→ **Textauszug**
★ ★ ★ ★ ★

Zusammen auf einer Scholle: Brüder unter sich

„Deiner ist auch schön!“ (oder: Brüder unter sich)

Wer Söhne hat, weiß: Es ist einfach immer etwas los. Im Alltag mit den Bengelchen dreht sich so ziemlich alles – oder zumindest sehr vieles – um Dinosaurier und Drachen, Roller und Rennautos, Stöcker und Steine. Meist ist es laut. Sehr laut. Jungs furzen um die Wette. Oder rülpsen. Oder popeln. Oder noch „krasser“ …

Hätte mir gegenüber früher jemand behauptet, das Leben mit „nur“ Jungs sei lauter und wilder als mit „nur“ Mädchen (oder nur einem Sohn in der Familie), hätte ich mir womöglich an den Kopf getippt und gesagt: „Na, das kannst Du doch so nicht sagen, das ist doch viel zu pauschal!“ Hätte mich wohl ein bisschen ereifert. 
Heute mit zwei kleinen Rackern im Haushalt weiß ich: Doch. Genau so kann man das wirklich sagen. Jungs sind miteinander vor allem: laut, schnell und wild. Ja, Mädchen können das natürlich auch sein, immerhin war ich selbst einmal eines, das auf Bäume kletterte und mit dem Fahrrad durch die Gegend düste. Und dazu noch eine ältere und eine jüngere Schwester hatte. 
Dennoch ist es anders mit Jungs. Vielleicht beschreibe ich einfach mal ein paar so typische „Jungssituationen“, die beleuchten, was genau ich damit meine. 

„Und dann siehst Du, wie der Ninja wegrennt und drauf springt und einfach losfliegt!“ P. steckt eine Lego-Ninjago-Figur auf seinen selbstgebauten Drachen, steht mit dem Konstrukt auf und lässt es herumrennend durch die Luft sausen. Dabei macht er laute Pfeif- und Zischgeräusche, ich sehe förmlich die Spucke durch die Luft fliegen. „Eeeey, das gildet nicht! Der Drache hat doch ein krankes Bein!“, empört sich da brüllend mein viereinhalbjähriger Sohn K. „Macht nichts, er kann aus dem Stand abheben, ääätsch!“, triumphiert da der Siebeneinhalbjährige. Der Jüngere regt sich jetzt mächtig auf. „Nein! Das darf der nicht! Der Ninja darf außerdem gar nicht fliehen, der ist verhaftet und sitzt noch im Gefängnis!“ K. zieht energisch P.s Holzschwert, das fast so groß ist wie er selbst. Hier mische ich mich dann doch ein und bitte ihn, vorsichtig damit umzugehen. Jetzt ruft er „doofe Mama!“ und ist kurz davor, loszuweinen. Oh oh … „K., guck mal“, rettet P. schnell und wirklich gekonnt die Situation. „Der Drache kracht gegen einen Baum. Bamm!“ Stille. „Der Ninja steigt ab und fällt fast um, und Du kannst ihn wieder festnehmen.“ Jetzt lächelt K. Und wischt sich die Rotze mit dem Pulloverärmel ab. „Der hat jetzt ’ne Beule!“ Jetzt kichern beide und vertiefen sich wieder in ihr Lego-Abenteuer.

★ ★ ★ ★ ★

→ **Aufgaben**
1. Nenne bitte jede Zeile der Auflistung unten, in der das Wort „pixels“ vorkommt.
2. Schreib den Text über das Leben mit zwei Brüdern oben nach seinem letzten Satz weiter.

★ ★ ★ ★ ★

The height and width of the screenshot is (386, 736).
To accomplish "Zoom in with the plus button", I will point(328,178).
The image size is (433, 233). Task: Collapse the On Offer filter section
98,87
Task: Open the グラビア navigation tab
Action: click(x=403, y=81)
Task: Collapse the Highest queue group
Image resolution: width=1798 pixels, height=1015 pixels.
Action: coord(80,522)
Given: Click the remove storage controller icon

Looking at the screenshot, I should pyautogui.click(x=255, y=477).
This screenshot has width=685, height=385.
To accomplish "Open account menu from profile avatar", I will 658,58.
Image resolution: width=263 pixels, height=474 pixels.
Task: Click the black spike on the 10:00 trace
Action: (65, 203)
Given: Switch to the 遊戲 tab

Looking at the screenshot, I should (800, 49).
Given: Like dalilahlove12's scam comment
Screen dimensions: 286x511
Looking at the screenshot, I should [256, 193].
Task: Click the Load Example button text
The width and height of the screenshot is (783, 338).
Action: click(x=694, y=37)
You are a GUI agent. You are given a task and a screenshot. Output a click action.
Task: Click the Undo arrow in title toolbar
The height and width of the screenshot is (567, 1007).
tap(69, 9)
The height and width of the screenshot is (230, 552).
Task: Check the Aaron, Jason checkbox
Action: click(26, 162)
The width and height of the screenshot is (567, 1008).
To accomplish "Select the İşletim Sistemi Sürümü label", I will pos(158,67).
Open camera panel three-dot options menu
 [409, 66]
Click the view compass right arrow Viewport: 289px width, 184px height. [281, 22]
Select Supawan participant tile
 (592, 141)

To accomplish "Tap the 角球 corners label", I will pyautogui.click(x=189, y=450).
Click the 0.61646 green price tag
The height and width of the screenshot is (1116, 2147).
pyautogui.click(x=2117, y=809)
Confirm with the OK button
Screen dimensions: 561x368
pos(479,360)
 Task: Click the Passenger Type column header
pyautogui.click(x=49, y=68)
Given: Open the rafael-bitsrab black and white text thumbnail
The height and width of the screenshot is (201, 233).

★ ★ ★ ★ ★

→ **Antworten**
1.
Image resolution: width=1798 pixels, height=1015 pixels.
Image resolution: width=263 pixels, height=474 pixels.

2.
Eine Weile später unterhalten sie sich angeregt über den Kindergarten und die Schule. Die Themen: Freunde, Spiel und Spaß. Ich schnappe auf: „Der R. ist zwar noch schneller als ich, aber dem zeige ich es noch. Der hat ja viel längere Beine!“ Und ich höre K.: „Im Kindergarten haben wir mal eine Stöckerhöhle gebaut, und der doofe N. hat sie kaputt gemacht.“ Es sind Dinge, die sie gerade beschäftigen, Momente, die sie miteinander teilen. Schön, wie sie sich austauschen … So friedlich. 
Es ist auf einmal ruhig geworden. Verdächtig still. Ich habe das an meinem Schreibtisch sitzend gar nicht so richtig mitbekommen … 

Wo. Sind. Die. Jungs? Ich ahne Abenteuerliches. Und mache mich auf die Suche – höre Stimmen aus dem Gästebad. Ich lausche an der Tür. Ausnahmsweise. Klar. Sowas macht man ja eigentlich nicht. Was ich da höre, bringt mich jetzt aber derart zum Lachen, dass ich schnell in die Küche rennen und mir die Hand auf den Mund pressen muss, damit sie mich nicht erwischen.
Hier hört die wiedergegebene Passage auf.